# RAW DATA
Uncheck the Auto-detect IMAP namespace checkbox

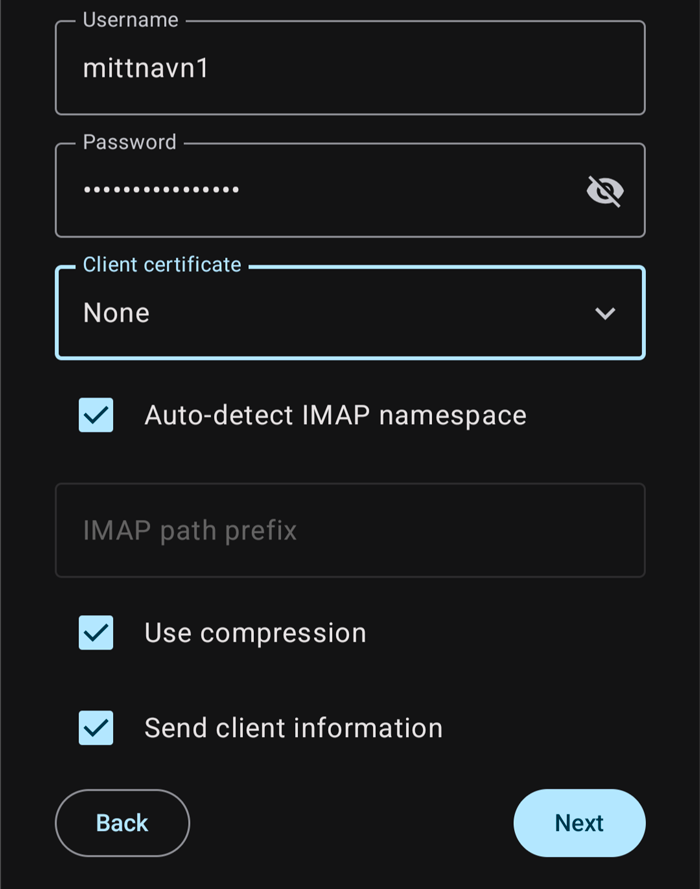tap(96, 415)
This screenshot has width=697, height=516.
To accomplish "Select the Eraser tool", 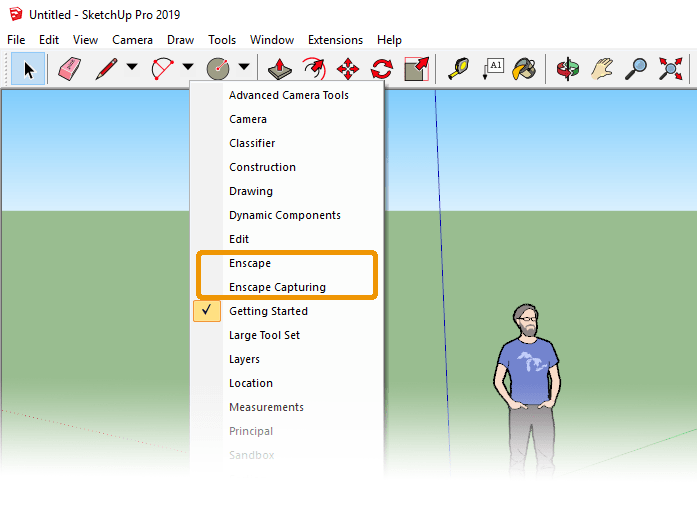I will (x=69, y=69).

---

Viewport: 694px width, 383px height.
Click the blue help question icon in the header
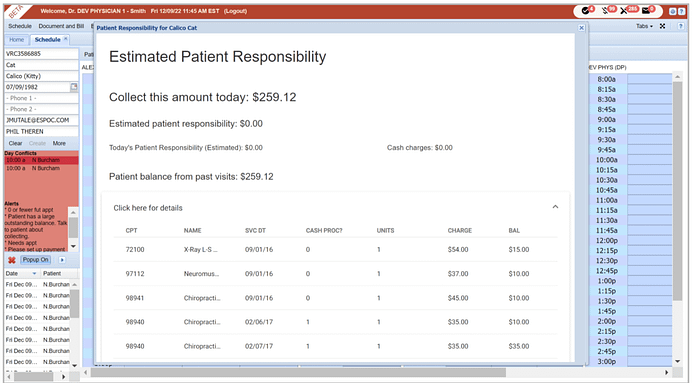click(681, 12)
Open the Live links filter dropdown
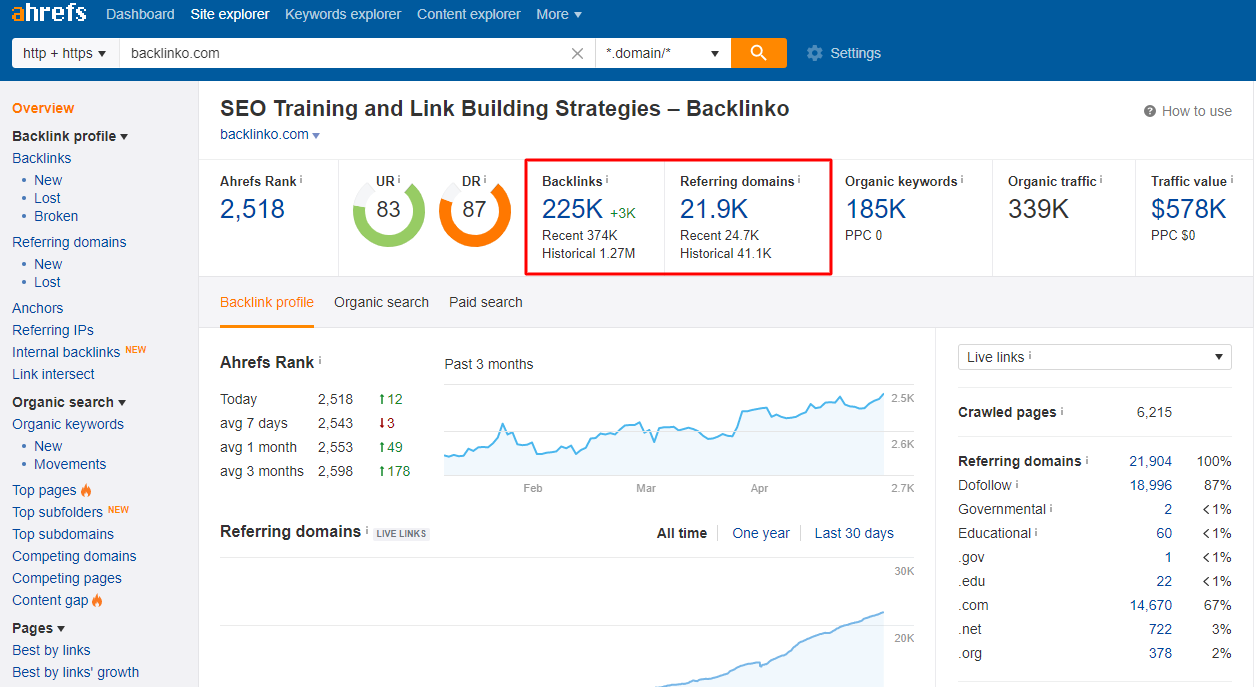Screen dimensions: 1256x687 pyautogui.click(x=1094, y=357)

# TASK BRIEF
Count, in the listing, each line that holds the string "height", then give the count and nothing else.

# TASK SOLUTION
2